[[ RECORDED INFORMATION open ]]

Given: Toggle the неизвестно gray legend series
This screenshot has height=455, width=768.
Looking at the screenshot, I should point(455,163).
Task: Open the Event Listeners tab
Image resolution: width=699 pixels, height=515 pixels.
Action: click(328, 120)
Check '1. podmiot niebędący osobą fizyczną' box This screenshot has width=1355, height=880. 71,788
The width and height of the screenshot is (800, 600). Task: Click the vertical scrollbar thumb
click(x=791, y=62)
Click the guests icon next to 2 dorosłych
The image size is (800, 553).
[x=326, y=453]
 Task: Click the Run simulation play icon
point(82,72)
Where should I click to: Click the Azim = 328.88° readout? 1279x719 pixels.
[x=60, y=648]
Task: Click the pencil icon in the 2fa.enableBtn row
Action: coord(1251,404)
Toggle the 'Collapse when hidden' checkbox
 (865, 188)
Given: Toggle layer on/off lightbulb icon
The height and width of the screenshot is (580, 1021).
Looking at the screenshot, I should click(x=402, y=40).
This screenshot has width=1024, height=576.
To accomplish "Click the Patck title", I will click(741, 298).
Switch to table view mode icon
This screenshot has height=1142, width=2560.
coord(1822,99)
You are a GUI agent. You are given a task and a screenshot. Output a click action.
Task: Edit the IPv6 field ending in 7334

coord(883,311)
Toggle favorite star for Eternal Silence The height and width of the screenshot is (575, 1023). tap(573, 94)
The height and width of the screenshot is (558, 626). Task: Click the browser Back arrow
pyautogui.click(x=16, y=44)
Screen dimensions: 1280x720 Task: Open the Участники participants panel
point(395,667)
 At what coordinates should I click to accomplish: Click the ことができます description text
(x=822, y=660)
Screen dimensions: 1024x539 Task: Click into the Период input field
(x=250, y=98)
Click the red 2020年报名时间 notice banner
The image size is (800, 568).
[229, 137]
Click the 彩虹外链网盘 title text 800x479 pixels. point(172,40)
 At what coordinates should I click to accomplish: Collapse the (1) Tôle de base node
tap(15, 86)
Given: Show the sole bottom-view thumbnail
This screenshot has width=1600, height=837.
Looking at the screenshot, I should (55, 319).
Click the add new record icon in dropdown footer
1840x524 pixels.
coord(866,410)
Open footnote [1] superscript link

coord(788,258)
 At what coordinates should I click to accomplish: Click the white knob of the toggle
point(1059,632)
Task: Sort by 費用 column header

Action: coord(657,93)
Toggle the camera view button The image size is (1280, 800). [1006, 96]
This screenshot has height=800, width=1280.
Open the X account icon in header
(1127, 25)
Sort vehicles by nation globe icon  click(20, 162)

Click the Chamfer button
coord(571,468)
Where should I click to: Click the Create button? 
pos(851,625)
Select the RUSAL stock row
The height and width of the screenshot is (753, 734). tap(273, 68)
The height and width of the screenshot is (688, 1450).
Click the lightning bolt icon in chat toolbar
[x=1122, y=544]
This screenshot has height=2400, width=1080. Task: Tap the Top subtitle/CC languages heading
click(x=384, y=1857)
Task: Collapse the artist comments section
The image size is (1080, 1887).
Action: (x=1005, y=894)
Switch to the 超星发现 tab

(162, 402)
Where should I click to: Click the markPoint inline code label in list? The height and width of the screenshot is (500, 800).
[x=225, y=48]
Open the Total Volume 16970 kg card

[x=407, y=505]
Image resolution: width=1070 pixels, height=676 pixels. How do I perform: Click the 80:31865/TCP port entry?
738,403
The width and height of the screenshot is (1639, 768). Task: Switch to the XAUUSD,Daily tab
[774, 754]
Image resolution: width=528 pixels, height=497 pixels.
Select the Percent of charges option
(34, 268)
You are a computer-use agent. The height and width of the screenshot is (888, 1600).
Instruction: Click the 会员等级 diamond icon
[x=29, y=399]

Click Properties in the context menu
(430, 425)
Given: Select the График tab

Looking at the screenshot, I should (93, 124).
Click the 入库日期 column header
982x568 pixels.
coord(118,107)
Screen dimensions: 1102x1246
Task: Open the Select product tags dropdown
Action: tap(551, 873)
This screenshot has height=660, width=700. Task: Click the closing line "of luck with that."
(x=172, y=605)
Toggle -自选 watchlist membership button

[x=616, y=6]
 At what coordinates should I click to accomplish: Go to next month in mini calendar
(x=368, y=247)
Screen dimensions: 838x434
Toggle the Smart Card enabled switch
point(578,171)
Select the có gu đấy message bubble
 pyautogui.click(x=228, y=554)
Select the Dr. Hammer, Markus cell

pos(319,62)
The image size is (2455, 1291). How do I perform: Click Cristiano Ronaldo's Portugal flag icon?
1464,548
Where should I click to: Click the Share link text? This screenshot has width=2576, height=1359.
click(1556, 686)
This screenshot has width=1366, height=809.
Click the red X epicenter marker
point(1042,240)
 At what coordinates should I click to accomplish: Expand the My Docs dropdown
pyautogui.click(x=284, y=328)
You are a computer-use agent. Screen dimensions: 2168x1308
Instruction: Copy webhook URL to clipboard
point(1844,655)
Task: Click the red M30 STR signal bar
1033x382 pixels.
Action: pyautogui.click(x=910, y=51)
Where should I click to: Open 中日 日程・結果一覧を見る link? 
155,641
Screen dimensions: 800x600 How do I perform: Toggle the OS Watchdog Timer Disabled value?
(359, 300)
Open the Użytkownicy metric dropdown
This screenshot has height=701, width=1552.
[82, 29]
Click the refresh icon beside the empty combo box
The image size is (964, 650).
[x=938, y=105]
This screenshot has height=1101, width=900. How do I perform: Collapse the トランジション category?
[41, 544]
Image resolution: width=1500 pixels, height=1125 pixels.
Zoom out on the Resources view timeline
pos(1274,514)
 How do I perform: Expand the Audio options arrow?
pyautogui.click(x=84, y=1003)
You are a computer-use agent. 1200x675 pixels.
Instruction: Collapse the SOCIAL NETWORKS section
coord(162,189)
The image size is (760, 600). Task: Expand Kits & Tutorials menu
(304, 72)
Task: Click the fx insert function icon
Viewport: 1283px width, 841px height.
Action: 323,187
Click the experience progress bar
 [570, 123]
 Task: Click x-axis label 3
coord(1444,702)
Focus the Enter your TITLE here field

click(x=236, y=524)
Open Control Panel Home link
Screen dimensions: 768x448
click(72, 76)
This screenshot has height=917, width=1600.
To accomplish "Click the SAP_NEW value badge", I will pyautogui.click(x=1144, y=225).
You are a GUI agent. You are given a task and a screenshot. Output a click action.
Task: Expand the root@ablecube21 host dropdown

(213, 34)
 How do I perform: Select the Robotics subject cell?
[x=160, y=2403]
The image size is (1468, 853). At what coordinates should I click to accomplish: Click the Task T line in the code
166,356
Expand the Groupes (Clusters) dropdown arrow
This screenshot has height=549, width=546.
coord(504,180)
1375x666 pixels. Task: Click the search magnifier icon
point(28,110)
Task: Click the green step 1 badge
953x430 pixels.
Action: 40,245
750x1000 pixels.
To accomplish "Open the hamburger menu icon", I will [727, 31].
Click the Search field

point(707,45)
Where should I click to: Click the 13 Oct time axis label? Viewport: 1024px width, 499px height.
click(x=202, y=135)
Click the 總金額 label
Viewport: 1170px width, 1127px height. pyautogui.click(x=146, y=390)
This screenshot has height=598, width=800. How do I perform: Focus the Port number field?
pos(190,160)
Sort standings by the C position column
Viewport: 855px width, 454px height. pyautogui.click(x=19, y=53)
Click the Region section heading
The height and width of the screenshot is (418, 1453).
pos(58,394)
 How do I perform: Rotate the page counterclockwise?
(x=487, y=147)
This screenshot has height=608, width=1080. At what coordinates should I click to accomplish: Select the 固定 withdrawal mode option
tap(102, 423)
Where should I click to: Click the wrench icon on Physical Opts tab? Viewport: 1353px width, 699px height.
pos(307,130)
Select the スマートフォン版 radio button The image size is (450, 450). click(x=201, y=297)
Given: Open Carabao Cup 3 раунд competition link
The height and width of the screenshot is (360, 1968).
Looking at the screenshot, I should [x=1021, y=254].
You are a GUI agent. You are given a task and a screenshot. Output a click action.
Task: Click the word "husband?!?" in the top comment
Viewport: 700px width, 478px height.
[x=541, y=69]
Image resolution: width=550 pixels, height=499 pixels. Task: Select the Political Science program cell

[[ RECORDED INFORMATION closed ]]

One figure is all that is needed: the number of lines above in which the word "badge" appears.

### EXERCISE SOLUTION
2